RECORDS PROVIDED:
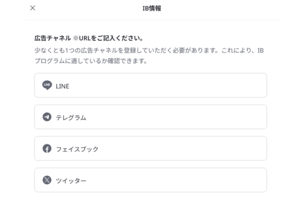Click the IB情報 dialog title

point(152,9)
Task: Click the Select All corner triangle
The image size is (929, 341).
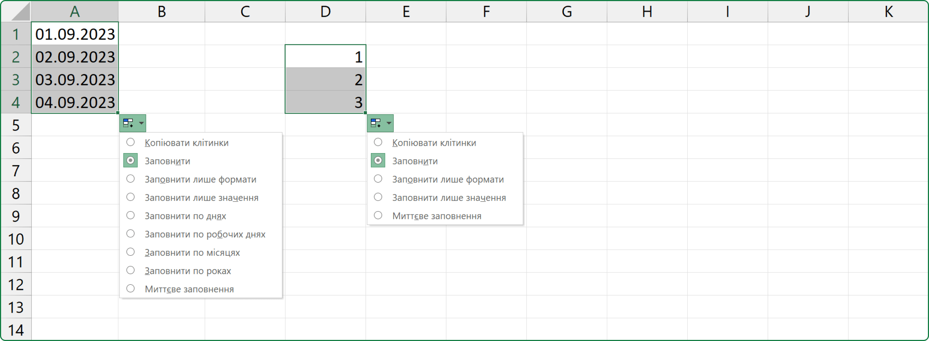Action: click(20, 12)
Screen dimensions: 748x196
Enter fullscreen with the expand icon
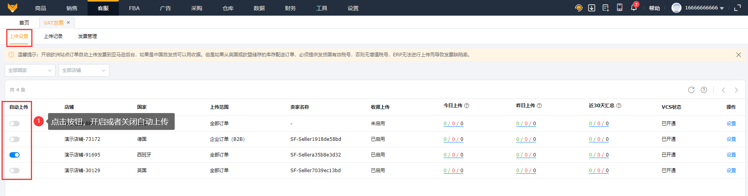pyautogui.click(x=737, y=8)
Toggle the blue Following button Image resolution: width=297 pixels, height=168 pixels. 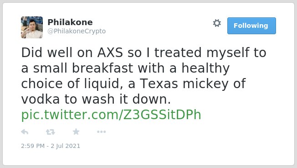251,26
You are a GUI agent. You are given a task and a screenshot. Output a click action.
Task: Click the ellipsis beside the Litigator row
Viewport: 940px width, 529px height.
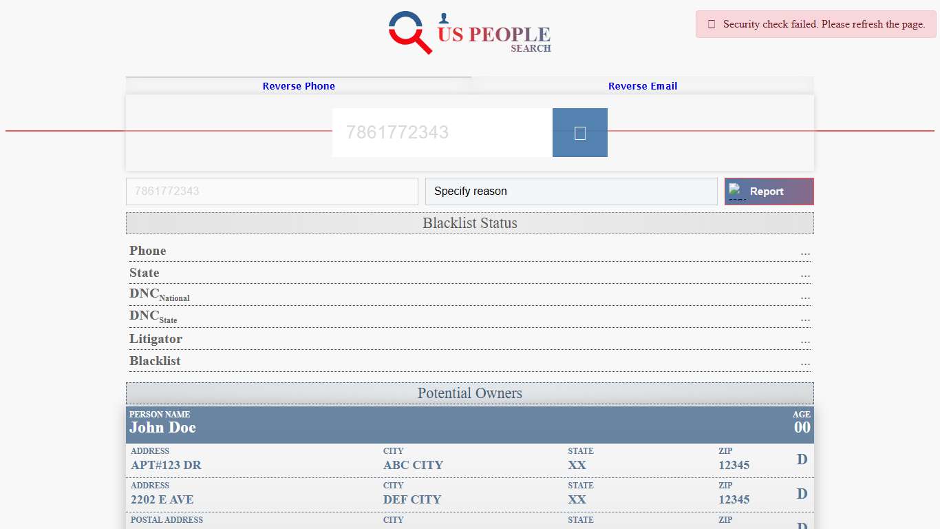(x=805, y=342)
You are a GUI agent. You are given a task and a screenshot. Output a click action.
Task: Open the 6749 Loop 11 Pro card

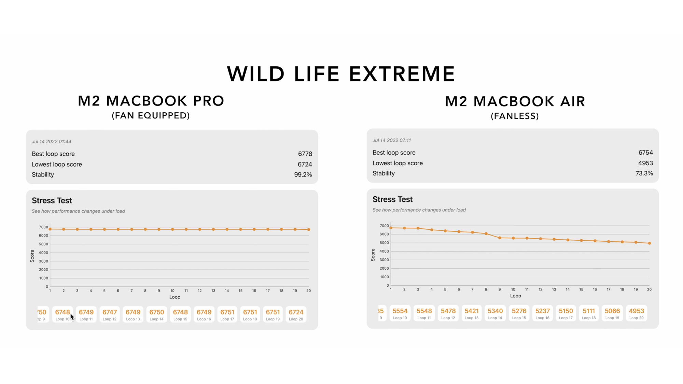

* * *

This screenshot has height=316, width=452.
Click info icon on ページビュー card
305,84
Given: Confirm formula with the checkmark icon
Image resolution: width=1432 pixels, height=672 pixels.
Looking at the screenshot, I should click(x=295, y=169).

* * *

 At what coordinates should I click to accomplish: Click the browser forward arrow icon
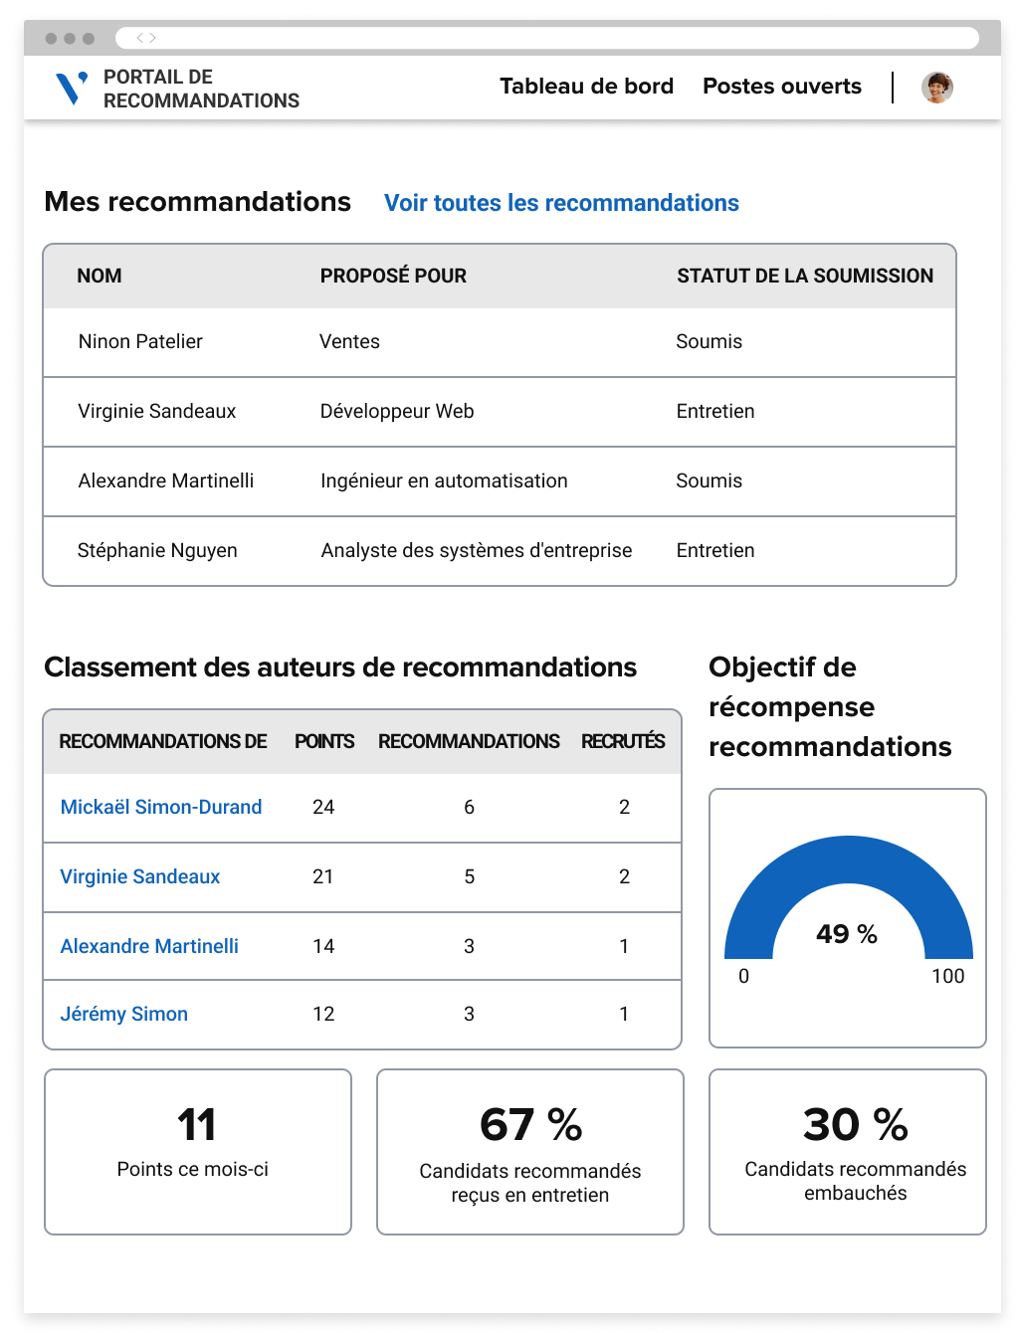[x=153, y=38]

WHAT YOU HAVE TO DO: Give back the exact lines above, running from the one that has "Task: Click the ellipsis" through the one that has "Task: Open the 6749 Loop 11 Pro card", with nothing added and no pictures.

EXERCISE ANSWER:
Task: Click the ellipsis beside the Litigator row
Viewport: 940px width, 529px height.
(x=805, y=342)
You are a GUI agent. You are given a task and a screenshot. Output a click action.
Task: Open the 6749 Loop 11 Pro card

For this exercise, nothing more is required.